[Written problem 1]:
In the interview about founding the Weekly Mail, which publication became the paper's printers?
[Written problem 2]:
Scale the records below by writing out all their lines again, requests included, with every coordinate in the answers multiplied by 1.35 and rounded to a whole number, halves rounded up. Leave the pictures out of your reply.

-- start Selected passage --

R: But that’s a huge thing. It’s both starting a business and launching a new journalistic enterprise. How does one build that bridge? I always think of Indiana Jones stepping into the void, and it’s only when you shift your weight that the bridge appears.
A: That’s right.
R: What are the mechanics of that?
A: Well let me tell you, the first requirement of doing something as foolish as trying to start a newspaper is not knowing what you’re doing. Because if you know what you’re doing, you would never do it. And I remember, in fact, we met with Dennis Becket, who had started a magazine, and he said: “Look, the only good advice I can give you is you’re crazy. Don’t do it.” And we laughed him off, but he was right. We were crazy, because we knew nothing about distribution or printing or running a business …
R: Ja, the business side …
A: The publishing side … We knew a little bit of journalism – we were very young. But nothing about that side. And we had to learn it very, very quickly. And we had to teach ourselves very, very quickly.
R: What were the biggest stones that you fell over?
A: Sjoe. We fell over many, because politics at the time meant that we couldn’t find a printer. People were not eager to print …
R: What was seen as subversive?
A: Yes. What was seen as alternative at best, and subversive at worst. And the Rand Daily Mail has just closed … And we were looking at a small publication and small printers were nervous and scared. But in fact I went back to my alma mater – the Springs Advertiser – and they became our printers, and for many early years until we grew too big – I must say – they were stalwarts in that they stood by us and withstood the pressure and printed us through the difficult years.
R: Tell us something about that kind of feeling of – because I know a number of the people who worked with you then – that kind of feeling of … Not a band of brothers … A band of brothers and sisters at the Weekly Mail.
A: The camaraderie was extraordinary, because we were under pressure … We sometimes had no money, but nobody ever hesitated to come to work, because their pay was late or didn’t come. We had to do everything, so we had to … We had to fill the newspaper as journalists, we had to produce the newspaper. We then would go and get a few hours’ sleep, come back and wrap it for subscriptions and then get a few more hours’ sleep and then go out on deliveries. So we literally had to do absolutely everything. So we worked seven days a week, 20 hours a day, and that binds you into a very tight-knit group of people who can and have to depend on each other.
R: What did you learn in the process?
A: Sjoe …
R: Apart from the practical stuff?
A: I obviously learned an enormous amount of publishing very quickly. But I think I learned … Look, it was … Looking back on it, it was very difficult at the time. But it was fantastic times, because we were our own owners and editors. Editors are always fighting with their owners – with their shareholders. The greatest luxury is to be an owner-editor. Nobody could tell us what to do. If we decided to take crazy risks, we could do it. And because we didn’t have lots of money and resources and investment, we could take risks. And so there was that thrill of being able to push the boundaries and do things that others wouldn’t do.
R: And what was the purpose, the driving, unifying ideal?

-- end Selected passage --
-- start Supplied records --

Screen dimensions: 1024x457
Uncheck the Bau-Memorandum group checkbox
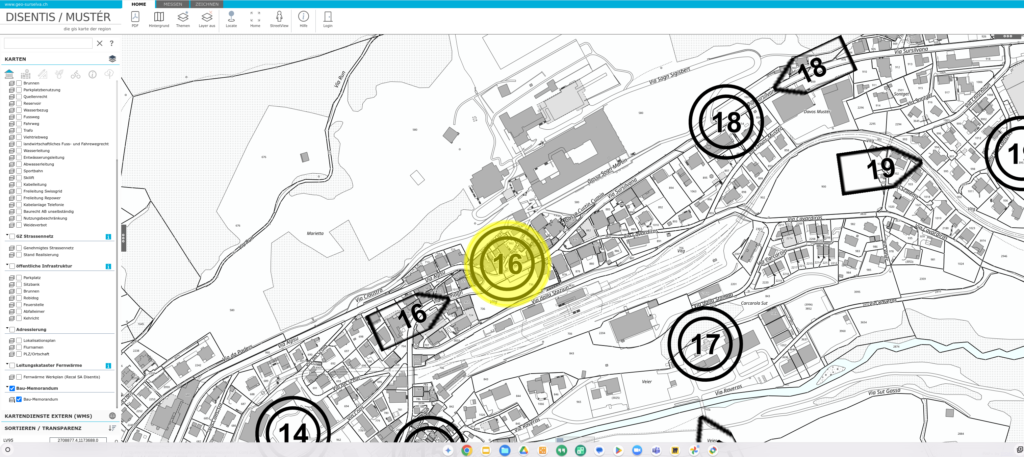[12, 388]
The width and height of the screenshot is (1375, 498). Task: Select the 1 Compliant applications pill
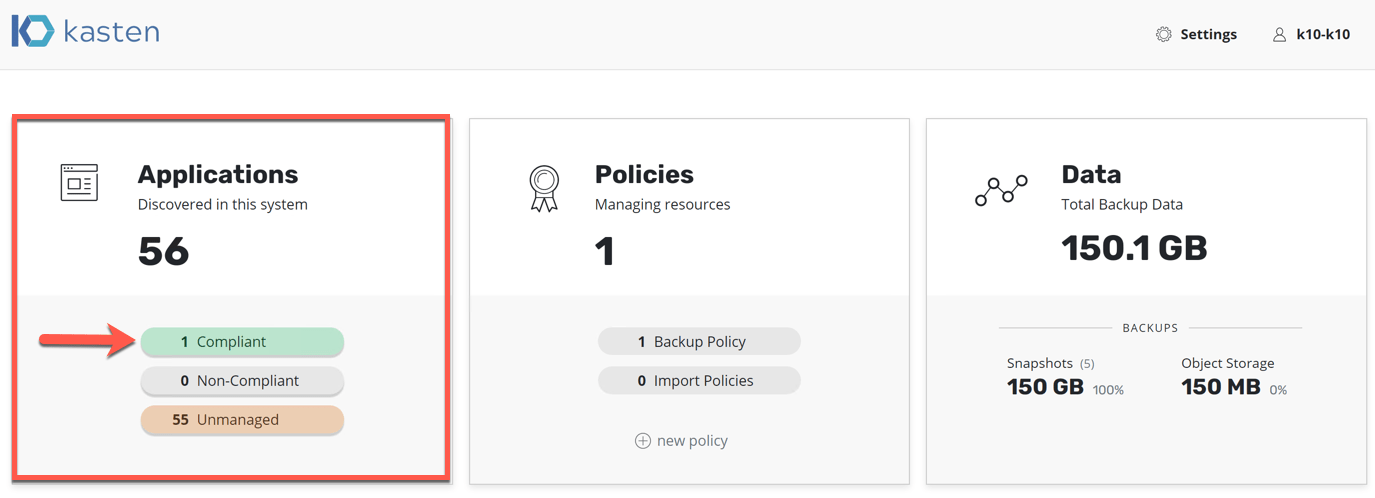coord(242,342)

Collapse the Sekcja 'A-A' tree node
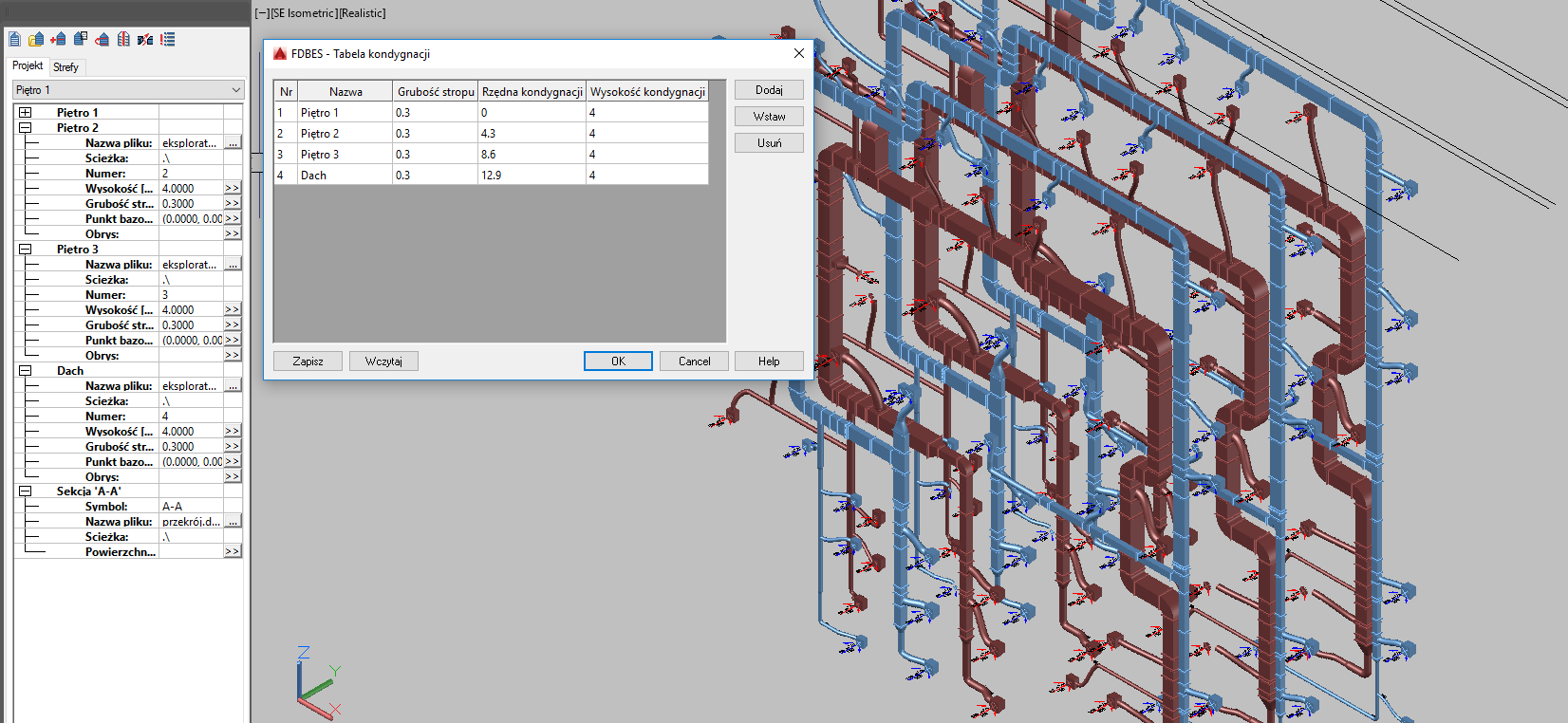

-- end Supplied records --

[Worked answer 1]:
The Springs Advertiser became the paper's printers.

[Worked answer 2]:
Screen dimensions: 1024x457
Uncheck the Bau-Memorandum group checkbox
[16, 524]
The width and height of the screenshot is (1375, 498). Task: Select the 1 Compliant applications pill
coord(327,462)

Collapse the Sekcja 'A-A' tree node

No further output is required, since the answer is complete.